# WORK TO COMPLETE
Check each line of the data below for the word "layout", then extract the ones that have it.

# DATA FOR THIS TASK
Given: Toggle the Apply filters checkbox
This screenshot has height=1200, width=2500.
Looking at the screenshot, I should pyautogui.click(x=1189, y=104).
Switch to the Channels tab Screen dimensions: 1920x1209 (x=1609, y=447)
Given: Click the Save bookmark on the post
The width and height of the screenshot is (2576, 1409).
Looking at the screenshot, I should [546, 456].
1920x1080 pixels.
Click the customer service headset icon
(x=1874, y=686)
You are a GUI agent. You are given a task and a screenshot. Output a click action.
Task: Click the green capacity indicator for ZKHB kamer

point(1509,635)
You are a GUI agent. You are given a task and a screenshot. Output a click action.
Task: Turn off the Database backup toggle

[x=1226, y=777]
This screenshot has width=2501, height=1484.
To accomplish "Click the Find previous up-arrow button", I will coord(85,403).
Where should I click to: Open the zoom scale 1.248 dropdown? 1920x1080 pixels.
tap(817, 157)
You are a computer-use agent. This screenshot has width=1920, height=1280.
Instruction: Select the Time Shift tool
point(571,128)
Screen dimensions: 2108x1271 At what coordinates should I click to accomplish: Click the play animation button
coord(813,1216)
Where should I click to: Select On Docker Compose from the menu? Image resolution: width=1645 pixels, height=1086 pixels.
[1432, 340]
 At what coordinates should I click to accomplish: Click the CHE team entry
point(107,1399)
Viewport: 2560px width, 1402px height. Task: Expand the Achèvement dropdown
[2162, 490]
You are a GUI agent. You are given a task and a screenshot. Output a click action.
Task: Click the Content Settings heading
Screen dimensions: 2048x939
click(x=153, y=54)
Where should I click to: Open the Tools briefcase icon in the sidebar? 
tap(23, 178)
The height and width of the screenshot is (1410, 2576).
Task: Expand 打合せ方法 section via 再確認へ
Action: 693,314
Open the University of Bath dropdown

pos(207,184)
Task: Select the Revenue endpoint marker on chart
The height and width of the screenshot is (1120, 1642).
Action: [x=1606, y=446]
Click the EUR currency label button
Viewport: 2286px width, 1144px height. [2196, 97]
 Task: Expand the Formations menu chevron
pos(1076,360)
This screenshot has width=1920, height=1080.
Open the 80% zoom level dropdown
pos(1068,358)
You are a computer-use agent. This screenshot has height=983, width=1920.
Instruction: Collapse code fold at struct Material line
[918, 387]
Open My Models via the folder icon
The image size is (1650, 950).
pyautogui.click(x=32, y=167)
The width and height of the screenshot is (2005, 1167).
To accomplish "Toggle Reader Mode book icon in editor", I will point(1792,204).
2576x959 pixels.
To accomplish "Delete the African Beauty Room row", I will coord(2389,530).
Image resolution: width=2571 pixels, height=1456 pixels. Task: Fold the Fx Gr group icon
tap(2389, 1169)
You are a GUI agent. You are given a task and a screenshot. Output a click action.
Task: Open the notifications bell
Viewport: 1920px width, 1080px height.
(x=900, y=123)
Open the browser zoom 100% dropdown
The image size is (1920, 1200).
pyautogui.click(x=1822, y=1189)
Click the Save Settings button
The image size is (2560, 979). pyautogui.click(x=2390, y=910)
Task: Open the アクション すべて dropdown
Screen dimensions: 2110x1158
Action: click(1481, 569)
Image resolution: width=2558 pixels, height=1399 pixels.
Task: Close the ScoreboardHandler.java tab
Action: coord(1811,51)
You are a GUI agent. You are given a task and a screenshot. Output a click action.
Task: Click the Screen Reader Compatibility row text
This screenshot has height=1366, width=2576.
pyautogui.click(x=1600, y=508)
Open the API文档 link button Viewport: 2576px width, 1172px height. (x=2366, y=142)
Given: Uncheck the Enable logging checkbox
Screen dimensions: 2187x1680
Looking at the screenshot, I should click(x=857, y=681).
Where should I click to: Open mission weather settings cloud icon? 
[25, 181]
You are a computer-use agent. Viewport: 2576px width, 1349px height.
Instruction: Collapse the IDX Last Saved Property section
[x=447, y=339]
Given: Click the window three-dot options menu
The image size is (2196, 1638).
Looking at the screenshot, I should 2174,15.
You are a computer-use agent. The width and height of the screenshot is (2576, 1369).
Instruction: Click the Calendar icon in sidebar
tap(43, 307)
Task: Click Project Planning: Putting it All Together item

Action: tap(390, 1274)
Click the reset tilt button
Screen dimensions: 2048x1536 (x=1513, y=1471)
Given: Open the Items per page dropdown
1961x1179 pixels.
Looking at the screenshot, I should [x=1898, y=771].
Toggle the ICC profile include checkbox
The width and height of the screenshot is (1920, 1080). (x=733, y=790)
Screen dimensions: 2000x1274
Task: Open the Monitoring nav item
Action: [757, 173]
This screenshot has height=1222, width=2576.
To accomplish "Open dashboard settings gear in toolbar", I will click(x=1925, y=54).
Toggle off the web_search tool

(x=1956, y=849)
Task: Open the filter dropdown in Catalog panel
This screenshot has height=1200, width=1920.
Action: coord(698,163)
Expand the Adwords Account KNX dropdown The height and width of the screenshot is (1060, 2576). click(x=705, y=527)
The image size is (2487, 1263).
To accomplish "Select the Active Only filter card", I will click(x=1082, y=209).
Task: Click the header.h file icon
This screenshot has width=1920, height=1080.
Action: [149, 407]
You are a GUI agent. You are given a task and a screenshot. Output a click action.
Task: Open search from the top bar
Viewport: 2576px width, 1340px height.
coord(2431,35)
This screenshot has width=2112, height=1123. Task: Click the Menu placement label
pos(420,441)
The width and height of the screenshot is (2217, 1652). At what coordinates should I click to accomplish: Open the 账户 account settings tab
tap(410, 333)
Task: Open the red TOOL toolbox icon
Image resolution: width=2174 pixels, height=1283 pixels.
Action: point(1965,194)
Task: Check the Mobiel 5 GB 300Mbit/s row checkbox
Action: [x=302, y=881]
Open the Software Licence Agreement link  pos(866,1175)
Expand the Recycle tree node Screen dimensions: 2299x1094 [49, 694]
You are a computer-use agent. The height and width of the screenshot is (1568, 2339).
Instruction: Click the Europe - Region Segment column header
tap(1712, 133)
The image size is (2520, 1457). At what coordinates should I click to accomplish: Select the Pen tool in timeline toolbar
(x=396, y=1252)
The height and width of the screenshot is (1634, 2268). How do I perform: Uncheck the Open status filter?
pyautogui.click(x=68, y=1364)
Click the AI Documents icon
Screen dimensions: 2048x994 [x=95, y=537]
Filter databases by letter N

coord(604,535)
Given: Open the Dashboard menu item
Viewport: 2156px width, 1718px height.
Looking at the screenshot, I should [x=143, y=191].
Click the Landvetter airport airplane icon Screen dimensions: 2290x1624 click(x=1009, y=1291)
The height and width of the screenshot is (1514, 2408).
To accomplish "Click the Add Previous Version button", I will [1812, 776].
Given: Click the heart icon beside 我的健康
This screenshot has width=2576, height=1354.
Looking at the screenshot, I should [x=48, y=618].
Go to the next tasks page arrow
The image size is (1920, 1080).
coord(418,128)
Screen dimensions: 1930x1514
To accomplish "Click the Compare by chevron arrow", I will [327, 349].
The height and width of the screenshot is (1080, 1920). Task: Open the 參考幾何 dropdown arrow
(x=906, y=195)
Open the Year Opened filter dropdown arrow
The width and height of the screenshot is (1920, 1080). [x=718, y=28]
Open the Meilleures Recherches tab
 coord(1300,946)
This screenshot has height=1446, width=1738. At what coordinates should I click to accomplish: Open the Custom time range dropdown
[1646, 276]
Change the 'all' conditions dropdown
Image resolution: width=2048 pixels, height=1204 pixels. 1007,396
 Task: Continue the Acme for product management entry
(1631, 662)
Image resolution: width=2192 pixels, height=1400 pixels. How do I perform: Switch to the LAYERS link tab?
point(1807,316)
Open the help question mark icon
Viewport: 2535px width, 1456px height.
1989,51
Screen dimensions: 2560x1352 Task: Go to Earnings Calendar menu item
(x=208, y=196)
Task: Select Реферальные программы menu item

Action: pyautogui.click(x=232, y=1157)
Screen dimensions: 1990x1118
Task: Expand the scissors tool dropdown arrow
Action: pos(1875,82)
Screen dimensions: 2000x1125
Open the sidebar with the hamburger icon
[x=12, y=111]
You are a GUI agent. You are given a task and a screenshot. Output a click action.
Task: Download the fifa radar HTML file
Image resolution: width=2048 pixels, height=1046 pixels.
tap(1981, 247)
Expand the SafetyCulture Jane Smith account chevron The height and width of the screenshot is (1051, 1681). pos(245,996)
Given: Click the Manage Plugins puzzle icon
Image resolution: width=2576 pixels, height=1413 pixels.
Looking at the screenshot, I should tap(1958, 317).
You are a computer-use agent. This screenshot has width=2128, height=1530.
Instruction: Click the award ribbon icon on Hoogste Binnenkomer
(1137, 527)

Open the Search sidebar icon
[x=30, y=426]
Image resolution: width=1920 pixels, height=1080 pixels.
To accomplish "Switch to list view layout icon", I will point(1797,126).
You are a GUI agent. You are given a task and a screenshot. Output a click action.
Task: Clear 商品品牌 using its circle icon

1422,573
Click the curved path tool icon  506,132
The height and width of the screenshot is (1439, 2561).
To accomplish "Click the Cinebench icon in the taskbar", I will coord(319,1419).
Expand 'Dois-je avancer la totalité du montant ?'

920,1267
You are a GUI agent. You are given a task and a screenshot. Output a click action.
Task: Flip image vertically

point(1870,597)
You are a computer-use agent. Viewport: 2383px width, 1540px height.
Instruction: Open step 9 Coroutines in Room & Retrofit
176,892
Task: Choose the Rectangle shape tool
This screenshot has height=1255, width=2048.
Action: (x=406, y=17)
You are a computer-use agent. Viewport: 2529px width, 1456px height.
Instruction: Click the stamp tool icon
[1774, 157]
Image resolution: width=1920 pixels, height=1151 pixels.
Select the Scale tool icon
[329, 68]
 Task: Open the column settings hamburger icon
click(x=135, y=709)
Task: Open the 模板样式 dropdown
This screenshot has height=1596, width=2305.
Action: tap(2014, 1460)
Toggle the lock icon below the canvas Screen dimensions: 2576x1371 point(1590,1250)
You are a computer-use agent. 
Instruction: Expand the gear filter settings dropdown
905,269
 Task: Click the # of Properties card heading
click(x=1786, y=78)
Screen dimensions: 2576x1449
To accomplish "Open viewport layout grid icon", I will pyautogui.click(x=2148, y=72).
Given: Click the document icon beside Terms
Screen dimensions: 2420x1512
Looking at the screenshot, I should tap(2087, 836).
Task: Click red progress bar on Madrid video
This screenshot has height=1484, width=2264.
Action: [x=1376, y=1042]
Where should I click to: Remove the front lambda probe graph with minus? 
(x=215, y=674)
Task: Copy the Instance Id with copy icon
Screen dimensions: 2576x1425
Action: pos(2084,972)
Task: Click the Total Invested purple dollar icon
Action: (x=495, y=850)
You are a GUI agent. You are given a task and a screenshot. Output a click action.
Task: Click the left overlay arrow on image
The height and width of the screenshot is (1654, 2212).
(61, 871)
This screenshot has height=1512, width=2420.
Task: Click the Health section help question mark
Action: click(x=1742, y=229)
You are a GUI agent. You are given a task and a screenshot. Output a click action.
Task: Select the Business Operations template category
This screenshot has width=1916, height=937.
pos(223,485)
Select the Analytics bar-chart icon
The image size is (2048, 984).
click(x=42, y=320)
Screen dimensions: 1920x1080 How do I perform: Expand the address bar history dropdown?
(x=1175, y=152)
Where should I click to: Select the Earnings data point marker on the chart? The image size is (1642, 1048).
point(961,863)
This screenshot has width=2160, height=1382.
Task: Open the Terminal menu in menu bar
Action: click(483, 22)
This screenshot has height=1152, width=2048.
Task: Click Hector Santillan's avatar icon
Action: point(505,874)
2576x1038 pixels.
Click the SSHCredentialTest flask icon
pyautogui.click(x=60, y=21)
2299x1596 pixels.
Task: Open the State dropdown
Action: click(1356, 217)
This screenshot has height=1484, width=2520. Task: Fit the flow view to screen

# SOLVED PROBLEM
To accomplish "Switch to list view layout icon", I will point(1797,126).
To accomplish "Open viewport layout grid icon", I will pyautogui.click(x=2148, y=72).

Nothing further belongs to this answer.